Oggi ringrazio e benedico tutti i seminatori di pace che operano nel Paese: le persone e le istituzioni che si prodigano nell’aiuto e nella lotta per le vittime della violenza, dello sfruttamento e dei disastri naturali, le donne e gli uomini che vengono qui animati dal desiderio di promuovere la dignità della gente. Alcuni hanno perso la vita mentre servivano la pace, come l’ambasciatore Luca Attanasio, il carabiniere Vittorio Iacovacci e l’autista Mustapha Milambo, assassinati due anni fa nell’Est del Paese. Erano seminatori di speranza e il loro sacrificio non andrà perduto.

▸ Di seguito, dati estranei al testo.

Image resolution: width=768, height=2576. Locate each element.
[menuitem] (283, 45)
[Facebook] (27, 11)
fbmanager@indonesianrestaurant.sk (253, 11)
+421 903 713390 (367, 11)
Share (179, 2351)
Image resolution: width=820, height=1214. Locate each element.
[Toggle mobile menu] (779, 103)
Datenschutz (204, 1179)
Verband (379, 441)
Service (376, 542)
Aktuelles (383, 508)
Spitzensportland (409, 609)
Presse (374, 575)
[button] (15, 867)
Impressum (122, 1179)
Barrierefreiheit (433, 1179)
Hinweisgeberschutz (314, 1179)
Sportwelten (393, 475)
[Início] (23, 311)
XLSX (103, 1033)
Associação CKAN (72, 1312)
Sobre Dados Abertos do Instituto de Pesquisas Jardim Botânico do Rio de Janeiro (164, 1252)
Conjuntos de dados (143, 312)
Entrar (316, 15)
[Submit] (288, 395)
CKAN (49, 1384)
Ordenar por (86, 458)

Fratelli, sorelle, figli e figlie dell’Ituri, del Nord e del Sud Kivu, vi sono vicino, vi abbraccio e benedico tutti voi. Benedico ogni bambino, adulto, anziano, ogni persona ferita dalla violenza nella Repubblica Democratica del Congo, in particolare ogni donna e ogni madre. E prego perché la donna, ogni donna, sia rispettata, protetta, valorizzata: commettere violenza nei confronti di una donna e di una madre è farla a Dio stesso, che da una donna, da una madre, ha preso la condizione umana. Gesù, nostro fratello, Dio della riconciliazione che ha piantato l’albero di vita della croce nel cuore delle tenebre del peccato e della sofferenza, Gesù, Dio della speranza che crede in voi, nel vostro Paese e nel vostro futuro, benedica tutti voi e vi consoli; riversi la sua pace nei vostri cuori, nelle vostre famiglie e sull’intera Repubblica Democratica del Congo. Grazie!